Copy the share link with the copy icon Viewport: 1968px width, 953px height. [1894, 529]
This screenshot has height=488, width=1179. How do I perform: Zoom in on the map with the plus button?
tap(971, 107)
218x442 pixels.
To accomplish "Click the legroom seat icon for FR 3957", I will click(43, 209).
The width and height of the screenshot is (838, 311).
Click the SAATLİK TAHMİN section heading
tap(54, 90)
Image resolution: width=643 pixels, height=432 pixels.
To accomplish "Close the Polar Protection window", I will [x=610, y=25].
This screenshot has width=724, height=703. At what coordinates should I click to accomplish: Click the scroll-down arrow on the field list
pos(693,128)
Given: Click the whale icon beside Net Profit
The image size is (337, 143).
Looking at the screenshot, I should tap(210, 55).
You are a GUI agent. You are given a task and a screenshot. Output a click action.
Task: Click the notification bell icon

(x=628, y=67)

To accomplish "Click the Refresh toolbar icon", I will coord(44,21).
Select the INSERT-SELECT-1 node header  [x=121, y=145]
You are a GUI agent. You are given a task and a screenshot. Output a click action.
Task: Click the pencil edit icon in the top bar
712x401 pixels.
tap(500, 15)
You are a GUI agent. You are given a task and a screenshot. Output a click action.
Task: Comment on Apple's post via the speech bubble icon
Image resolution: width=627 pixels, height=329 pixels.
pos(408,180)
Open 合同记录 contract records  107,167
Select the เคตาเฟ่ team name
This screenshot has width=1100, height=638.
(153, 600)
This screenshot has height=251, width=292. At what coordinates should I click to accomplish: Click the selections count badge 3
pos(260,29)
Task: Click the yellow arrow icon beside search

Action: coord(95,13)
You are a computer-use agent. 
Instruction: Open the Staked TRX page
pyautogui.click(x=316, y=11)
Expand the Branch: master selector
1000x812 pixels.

◆ ◆ ◆ ◆ ◆

▶ _WORK TO COMPLETE_
Would you please transcribe each line of the material exactly?

▶ _OUTPUT FOR THIS EXERCISE_
Copy the share link with the copy icon Viewport: 1968px width, 953px height. [1894, 529]
This screenshot has height=488, width=1179. How do I perform: Zoom in on the map with the plus button?
tap(971, 107)
218x442 pixels.
To accomplish "Click the legroom seat icon for FR 3957", I will click(43, 209).
The width and height of the screenshot is (838, 311).
Click the SAATLİK TAHMİN section heading
tap(54, 90)
Image resolution: width=643 pixels, height=432 pixels.
To accomplish "Close the Polar Protection window", I will [x=610, y=25].
This screenshot has width=724, height=703. At what coordinates should I click to accomplish: Click the scroll-down arrow on the field list
pos(693,128)
Given: Click the whale icon beside Net Profit
The image size is (337, 143).
Looking at the screenshot, I should tap(210, 55).
You are a GUI agent. You are given a task and a screenshot. Output a click action.
Task: Click the notification bell icon

(x=628, y=67)

To accomplish "Click the Refresh toolbar icon", I will coord(44,21).
Select the INSERT-SELECT-1 node header  [x=121, y=145]
You are a GUI agent. You are given a task and a screenshot. Output a click action.
Task: Click the pencil edit icon in the top bar
712x401 pixels.
tap(500, 15)
You are a GUI agent. You are given a task and a screenshot. Output a click action.
Task: Comment on Apple's post via the speech bubble icon
Image resolution: width=627 pixels, height=329 pixels.
pos(408,180)
Open 合同记录 contract records  107,167
Select the เคตาเฟ่ team name
This screenshot has width=1100, height=638.
(153, 600)
This screenshot has height=251, width=292. At what coordinates should I click to accomplish: Click the selections count badge 3
pos(260,29)
Task: Click the yellow arrow icon beside search

Action: coord(95,13)
You are a computer-use agent. 
Instruction: Open the Staked TRX page
pyautogui.click(x=316, y=11)
Expand the Branch: master selector
1000x812 pixels.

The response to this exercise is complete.